- Opening Delimiter -

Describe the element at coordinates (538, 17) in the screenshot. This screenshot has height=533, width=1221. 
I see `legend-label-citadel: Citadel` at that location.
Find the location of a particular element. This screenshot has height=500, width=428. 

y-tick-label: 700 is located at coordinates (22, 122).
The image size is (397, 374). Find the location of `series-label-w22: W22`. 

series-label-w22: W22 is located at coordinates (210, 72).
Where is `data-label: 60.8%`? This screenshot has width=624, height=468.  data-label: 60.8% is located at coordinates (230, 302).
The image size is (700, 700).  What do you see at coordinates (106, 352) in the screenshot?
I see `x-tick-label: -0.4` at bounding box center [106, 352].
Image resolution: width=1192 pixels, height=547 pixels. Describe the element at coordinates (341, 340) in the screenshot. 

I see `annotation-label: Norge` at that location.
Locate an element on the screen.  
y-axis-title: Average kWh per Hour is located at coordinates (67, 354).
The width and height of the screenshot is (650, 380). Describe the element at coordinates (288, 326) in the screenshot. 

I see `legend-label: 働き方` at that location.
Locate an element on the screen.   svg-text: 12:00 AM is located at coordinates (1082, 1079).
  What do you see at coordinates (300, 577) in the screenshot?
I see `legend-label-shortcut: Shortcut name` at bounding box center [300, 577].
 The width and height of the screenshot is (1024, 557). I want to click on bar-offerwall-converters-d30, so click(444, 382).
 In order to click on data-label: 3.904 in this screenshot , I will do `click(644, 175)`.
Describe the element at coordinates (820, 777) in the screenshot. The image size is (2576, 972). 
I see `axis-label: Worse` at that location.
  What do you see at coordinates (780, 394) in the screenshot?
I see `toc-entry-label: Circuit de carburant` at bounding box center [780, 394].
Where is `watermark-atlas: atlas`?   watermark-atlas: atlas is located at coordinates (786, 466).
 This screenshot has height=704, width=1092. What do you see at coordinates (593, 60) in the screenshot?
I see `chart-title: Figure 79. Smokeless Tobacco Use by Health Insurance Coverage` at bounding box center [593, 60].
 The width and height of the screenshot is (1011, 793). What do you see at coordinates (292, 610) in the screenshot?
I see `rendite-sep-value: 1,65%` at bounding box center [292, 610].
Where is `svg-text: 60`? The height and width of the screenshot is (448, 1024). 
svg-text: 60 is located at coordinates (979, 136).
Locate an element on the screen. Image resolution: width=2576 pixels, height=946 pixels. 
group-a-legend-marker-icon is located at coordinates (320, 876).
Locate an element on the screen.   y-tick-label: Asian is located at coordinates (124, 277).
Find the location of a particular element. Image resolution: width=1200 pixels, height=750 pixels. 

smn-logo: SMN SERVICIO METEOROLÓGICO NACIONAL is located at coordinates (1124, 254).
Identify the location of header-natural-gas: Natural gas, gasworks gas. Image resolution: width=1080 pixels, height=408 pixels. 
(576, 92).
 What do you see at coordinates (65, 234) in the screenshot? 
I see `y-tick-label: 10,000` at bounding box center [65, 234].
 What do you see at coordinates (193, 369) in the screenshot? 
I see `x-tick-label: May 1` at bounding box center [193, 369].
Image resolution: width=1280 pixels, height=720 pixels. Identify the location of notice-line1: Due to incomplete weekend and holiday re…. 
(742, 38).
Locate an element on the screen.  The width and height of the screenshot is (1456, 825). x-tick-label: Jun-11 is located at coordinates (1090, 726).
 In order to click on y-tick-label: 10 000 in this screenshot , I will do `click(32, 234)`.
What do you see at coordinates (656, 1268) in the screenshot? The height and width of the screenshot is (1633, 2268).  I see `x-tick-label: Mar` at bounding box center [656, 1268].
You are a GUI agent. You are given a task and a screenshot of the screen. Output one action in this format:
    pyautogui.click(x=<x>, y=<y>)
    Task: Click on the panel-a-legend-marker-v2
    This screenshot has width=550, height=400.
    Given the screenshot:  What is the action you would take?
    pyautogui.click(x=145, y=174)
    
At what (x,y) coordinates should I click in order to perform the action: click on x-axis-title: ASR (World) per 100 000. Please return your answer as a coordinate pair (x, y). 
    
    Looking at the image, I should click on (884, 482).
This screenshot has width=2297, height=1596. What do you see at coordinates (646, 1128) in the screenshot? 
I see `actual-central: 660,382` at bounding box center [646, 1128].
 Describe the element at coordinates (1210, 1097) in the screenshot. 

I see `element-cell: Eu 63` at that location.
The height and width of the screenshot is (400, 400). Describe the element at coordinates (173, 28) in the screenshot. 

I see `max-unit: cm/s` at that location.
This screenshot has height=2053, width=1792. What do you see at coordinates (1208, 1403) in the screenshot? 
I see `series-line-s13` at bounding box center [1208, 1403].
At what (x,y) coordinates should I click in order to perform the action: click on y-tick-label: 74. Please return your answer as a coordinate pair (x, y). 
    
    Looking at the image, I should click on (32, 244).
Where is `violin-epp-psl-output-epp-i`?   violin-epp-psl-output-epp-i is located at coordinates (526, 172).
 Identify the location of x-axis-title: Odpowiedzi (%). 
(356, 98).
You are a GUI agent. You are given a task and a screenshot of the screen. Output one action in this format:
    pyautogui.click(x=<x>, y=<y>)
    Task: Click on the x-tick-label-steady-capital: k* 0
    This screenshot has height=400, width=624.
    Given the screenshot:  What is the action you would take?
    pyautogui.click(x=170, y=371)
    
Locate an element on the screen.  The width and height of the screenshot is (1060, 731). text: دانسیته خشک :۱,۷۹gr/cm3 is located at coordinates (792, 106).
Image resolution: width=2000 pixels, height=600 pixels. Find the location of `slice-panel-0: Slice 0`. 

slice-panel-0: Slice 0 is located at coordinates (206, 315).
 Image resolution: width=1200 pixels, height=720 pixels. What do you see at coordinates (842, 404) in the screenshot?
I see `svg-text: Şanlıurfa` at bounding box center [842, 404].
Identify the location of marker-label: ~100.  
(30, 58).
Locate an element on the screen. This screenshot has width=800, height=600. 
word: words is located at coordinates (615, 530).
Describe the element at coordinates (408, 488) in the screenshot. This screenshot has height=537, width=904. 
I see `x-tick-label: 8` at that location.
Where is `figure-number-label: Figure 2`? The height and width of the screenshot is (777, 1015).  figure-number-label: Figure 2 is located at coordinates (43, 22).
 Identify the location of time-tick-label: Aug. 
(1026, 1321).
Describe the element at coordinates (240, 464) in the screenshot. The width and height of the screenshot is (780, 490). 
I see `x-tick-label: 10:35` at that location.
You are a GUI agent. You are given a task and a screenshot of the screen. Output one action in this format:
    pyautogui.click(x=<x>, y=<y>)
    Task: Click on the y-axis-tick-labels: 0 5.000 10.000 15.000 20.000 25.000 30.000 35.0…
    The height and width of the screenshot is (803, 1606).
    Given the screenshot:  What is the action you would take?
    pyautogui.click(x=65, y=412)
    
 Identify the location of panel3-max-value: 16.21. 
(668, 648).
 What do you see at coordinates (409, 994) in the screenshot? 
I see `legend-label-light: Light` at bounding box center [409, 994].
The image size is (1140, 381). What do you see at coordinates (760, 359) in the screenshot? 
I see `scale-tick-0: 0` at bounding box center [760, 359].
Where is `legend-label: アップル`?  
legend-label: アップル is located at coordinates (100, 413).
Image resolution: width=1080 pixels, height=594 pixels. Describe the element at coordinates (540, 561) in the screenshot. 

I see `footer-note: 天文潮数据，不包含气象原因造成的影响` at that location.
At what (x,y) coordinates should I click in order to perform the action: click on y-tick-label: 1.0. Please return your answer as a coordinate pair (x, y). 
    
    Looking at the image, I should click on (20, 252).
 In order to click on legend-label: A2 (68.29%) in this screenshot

- Closing Delimiter -

What to produce: Reproduce all of the data above line for line, with no changes to wording, spacing, or punctuation.

Response:
Describe the element at coordinates (538, 17) in the screenshot. This screenshot has height=533, width=1221. 
I see `legend-label-citadel: Citadel` at that location.
Find the location of a particular element. This screenshot has height=500, width=428. 

y-tick-label: 700 is located at coordinates (22, 122).
The image size is (397, 374). Find the location of `series-label-w22: W22`. 

series-label-w22: W22 is located at coordinates (210, 72).
Where is `data-label: 60.8%`? This screenshot has width=624, height=468.  data-label: 60.8% is located at coordinates (230, 302).
The image size is (700, 700).  What do you see at coordinates (106, 352) in the screenshot?
I see `x-tick-label: -0.4` at bounding box center [106, 352].
Image resolution: width=1192 pixels, height=547 pixels. Describe the element at coordinates (341, 340) in the screenshot. 

I see `annotation-label: Norge` at that location.
Locate an element on the screen.  
y-axis-title: Average kWh per Hour is located at coordinates (67, 354).
The width and height of the screenshot is (650, 380). Describe the element at coordinates (288, 326) in the screenshot. 

I see `legend-label: 働き方` at that location.
Locate an element on the screen.   svg-text: 12:00 AM is located at coordinates (1082, 1079).
  What do you see at coordinates (300, 577) in the screenshot?
I see `legend-label-shortcut: Shortcut name` at bounding box center [300, 577].
 The width and height of the screenshot is (1024, 557). I want to click on bar-offerwall-converters-d30, so click(444, 382).
 In order to click on data-label: 3.904 in this screenshot , I will do `click(644, 175)`.
Describe the element at coordinates (820, 777) in the screenshot. The image size is (2576, 972). 
I see `axis-label: Worse` at that location.
  What do you see at coordinates (780, 394) in the screenshot?
I see `toc-entry-label: Circuit de carburant` at bounding box center [780, 394].
Where is `watermark-atlas: atlas`?   watermark-atlas: atlas is located at coordinates (786, 466).
 This screenshot has height=704, width=1092. What do you see at coordinates (593, 60) in the screenshot?
I see `chart-title: Figure 79. Smokeless Tobacco Use by Health Insurance Coverage` at bounding box center [593, 60].
 The width and height of the screenshot is (1011, 793). What do you see at coordinates (292, 610) in the screenshot?
I see `rendite-sep-value: 1,65%` at bounding box center [292, 610].
Where is `svg-text: 60`? The height and width of the screenshot is (448, 1024). 
svg-text: 60 is located at coordinates (979, 136).
Locate an element on the screen. Image resolution: width=2576 pixels, height=946 pixels. 
group-a-legend-marker-icon is located at coordinates (320, 876).
Locate an element on the screen.   y-tick-label: Asian is located at coordinates (124, 277).
Find the location of a particular element. Image resolution: width=1200 pixels, height=750 pixels. 

smn-logo: SMN SERVICIO METEOROLÓGICO NACIONAL is located at coordinates (1124, 254).
Identify the location of header-natural-gas: Natural gas, gasworks gas. Image resolution: width=1080 pixels, height=408 pixels. 
(576, 92).
 What do you see at coordinates (65, 234) in the screenshot? 
I see `y-tick-label: 10,000` at bounding box center [65, 234].
 What do you see at coordinates (193, 369) in the screenshot? 
I see `x-tick-label: May 1` at bounding box center [193, 369].
Image resolution: width=1280 pixels, height=720 pixels. Identify the location of notice-line1: Due to incomplete weekend and holiday re…. 
(742, 38).
Locate an element on the screen.  The width and height of the screenshot is (1456, 825). x-tick-label: Jun-11 is located at coordinates (1090, 726).
 In order to click on y-tick-label: 10 000 in this screenshot , I will do `click(32, 234)`.
What do you see at coordinates (656, 1268) in the screenshot? The height and width of the screenshot is (1633, 2268).  I see `x-tick-label: Mar` at bounding box center [656, 1268].
You are a GUI agent. You are given a task and a screenshot of the screen. Output one action in this format:
    pyautogui.click(x=<x>, y=<y>)
    Task: Click on the panel-a-legend-marker-v2
    This screenshot has width=550, height=400.
    Given the screenshot:  What is the action you would take?
    pyautogui.click(x=145, y=174)
    
At what (x,y) coordinates should I click in order to perform the action: click on x-axis-title: ASR (World) per 100 000. Please return your answer as a coordinate pair (x, y). 
    
    Looking at the image, I should click on (884, 482).
This screenshot has width=2297, height=1596. What do you see at coordinates (646, 1128) in the screenshot? 
I see `actual-central: 660,382` at bounding box center [646, 1128].
 Describe the element at coordinates (1210, 1097) in the screenshot. 

I see `element-cell: Eu 63` at that location.
The height and width of the screenshot is (400, 400). Describe the element at coordinates (173, 28) in the screenshot. 

I see `max-unit: cm/s` at that location.
This screenshot has height=2053, width=1792. What do you see at coordinates (1208, 1403) in the screenshot? 
I see `series-line-s13` at bounding box center [1208, 1403].
At what (x,y) coordinates should I click in order to perform the action: click on y-tick-label: 74. Please return your answer as a coordinate pair (x, y). 
    
    Looking at the image, I should click on (32, 244).
Where is `violin-epp-psl-output-epp-i`?   violin-epp-psl-output-epp-i is located at coordinates (526, 172).
 Identify the location of x-axis-title: Odpowiedzi (%). 
(356, 98).
You are a GUI agent. You are given a task and a screenshot of the screen. Output one action in this format:
    pyautogui.click(x=<x>, y=<y>)
    Task: Click on the x-tick-label-steady-capital: k* 0
    This screenshot has height=400, width=624.
    Given the screenshot:  What is the action you would take?
    pyautogui.click(x=170, y=371)
    
Locate an element on the screen.  The width and height of the screenshot is (1060, 731). text: دانسیته خشک :۱,۷۹gr/cm3 is located at coordinates (792, 106).
Image resolution: width=2000 pixels, height=600 pixels. Find the location of `slice-panel-0: Slice 0`. 

slice-panel-0: Slice 0 is located at coordinates (206, 315).
 Image resolution: width=1200 pixels, height=720 pixels. What do you see at coordinates (842, 404) in the screenshot?
I see `svg-text: Şanlıurfa` at bounding box center [842, 404].
Identify the location of marker-label: ~100.  
(30, 58).
Locate an element on the screen. This screenshot has width=800, height=600. 
word: words is located at coordinates (615, 530).
Describe the element at coordinates (408, 488) in the screenshot. This screenshot has height=537, width=904. 
I see `x-tick-label: 8` at that location.
Where is `figure-number-label: Figure 2`? The height and width of the screenshot is (777, 1015).  figure-number-label: Figure 2 is located at coordinates (43, 22).
 Identify the location of time-tick-label: Aug. 
(1026, 1321).
Describe the element at coordinates (240, 464) in the screenshot. The width and height of the screenshot is (780, 490). 
I see `x-tick-label: 10:35` at that location.
You are a GUI agent. You are given a task and a screenshot of the screen. Output one action in this format:
    pyautogui.click(x=<x>, y=<y>)
    Task: Click on the y-axis-tick-labels: 0 5.000 10.000 15.000 20.000 25.000 30.000 35.0…
    The height and width of the screenshot is (803, 1606).
    Given the screenshot:  What is the action you would take?
    pyautogui.click(x=65, y=412)
    
 Identify the location of panel3-max-value: 16.21. 
(668, 648).
 What do you see at coordinates (409, 994) in the screenshot? 
I see `legend-label-light: Light` at bounding box center [409, 994].
The image size is (1140, 381). What do you see at coordinates (760, 359) in the screenshot? 
I see `scale-tick-0: 0` at bounding box center [760, 359].
Where is `legend-label: アップル`?  
legend-label: アップル is located at coordinates (100, 413).
Image resolution: width=1080 pixels, height=594 pixels. Describe the element at coordinates (540, 561) in the screenshot. 

I see `footer-note: 天文潮数据，不包含气象原因造成的影响` at that location.
At what (x,y) coordinates should I click in order to perform the action: click on y-tick-label: 1.0. Please return your answer as a coordinate pair (x, y). 
    
    Looking at the image, I should click on (20, 252).
 In order to click on legend-label: A2 (68.29%) in this screenshot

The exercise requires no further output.